LISTED RECORDS:

*** Block opens ***

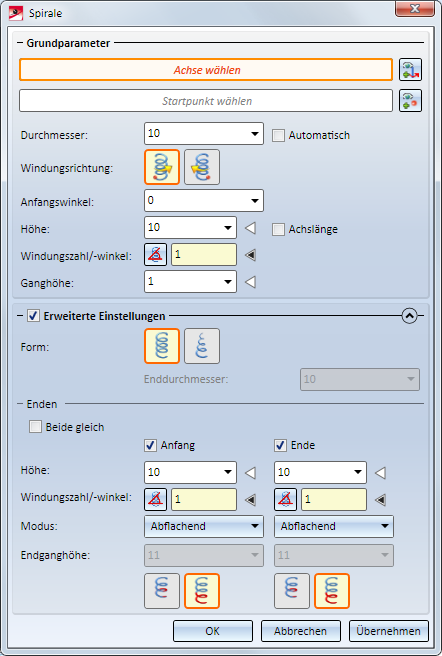The width and height of the screenshot is (442, 656).
Task: Enable the Automatisch checkbox
Action: tap(278, 136)
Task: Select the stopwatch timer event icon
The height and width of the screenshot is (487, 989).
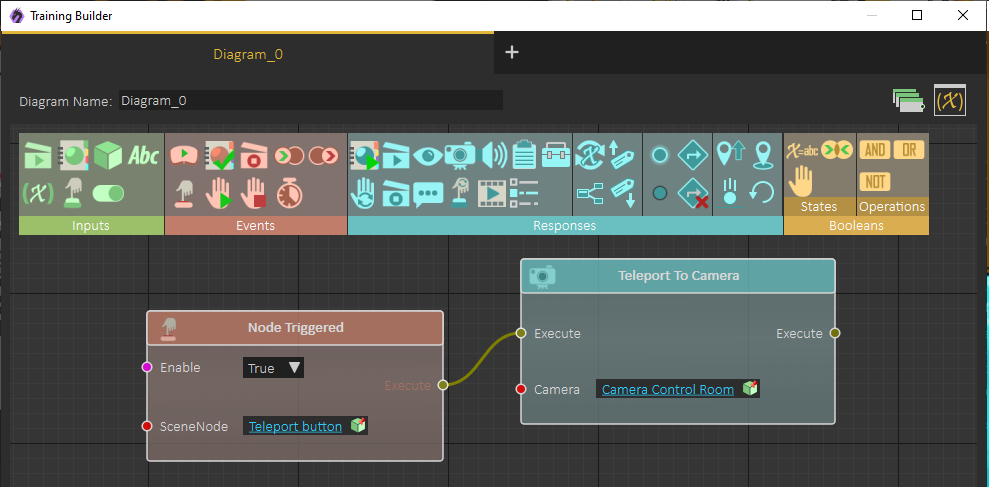Action: tap(289, 194)
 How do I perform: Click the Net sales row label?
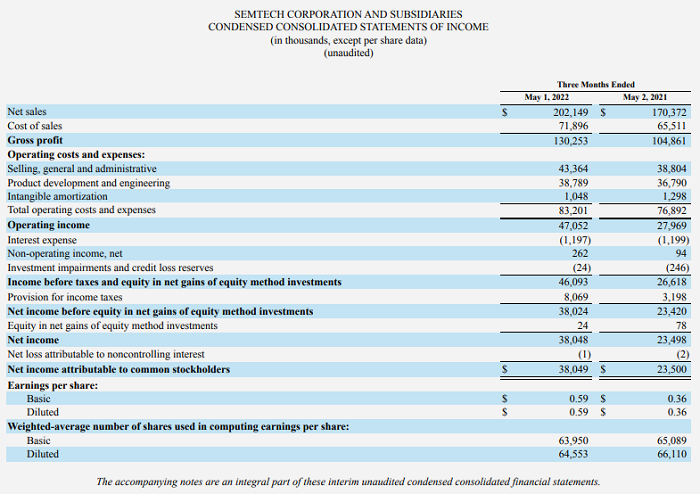pos(26,112)
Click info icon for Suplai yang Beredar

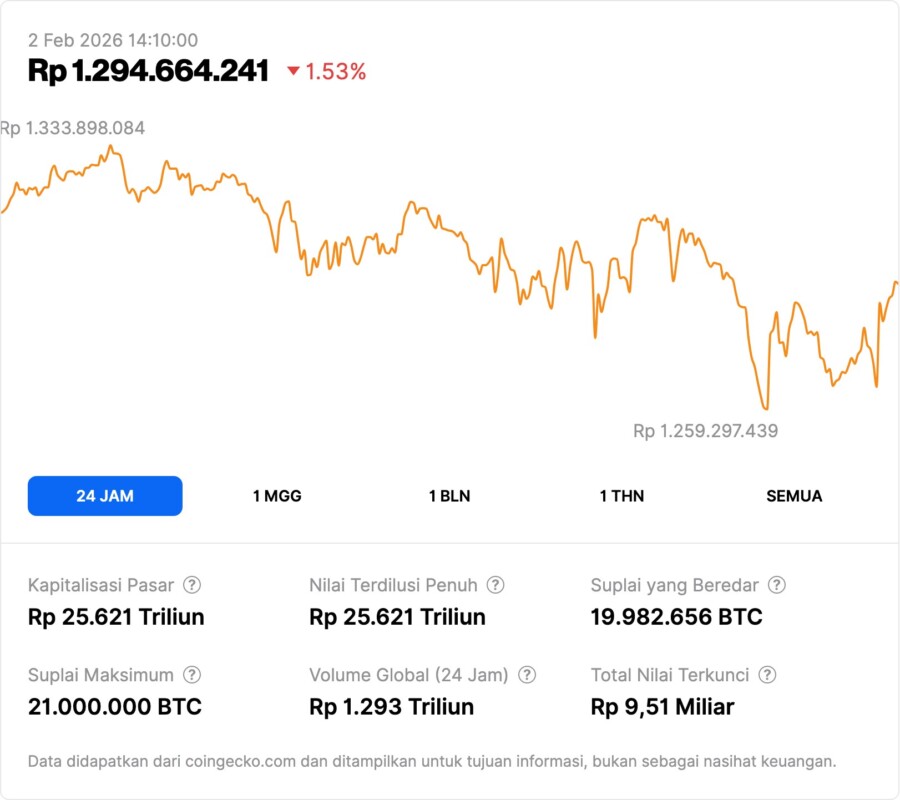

*** Block closes ***

YOUR INSTRUCTIONS: Would you retype the lines from the line containing "How do I perform: Click" to the final line of the entries above, exactly as given and without pictures?

YOUR RESPONSE:
 How do I perform: Click the Net sales row label?
pos(26,112)
Click info icon for Suplai yang Beredar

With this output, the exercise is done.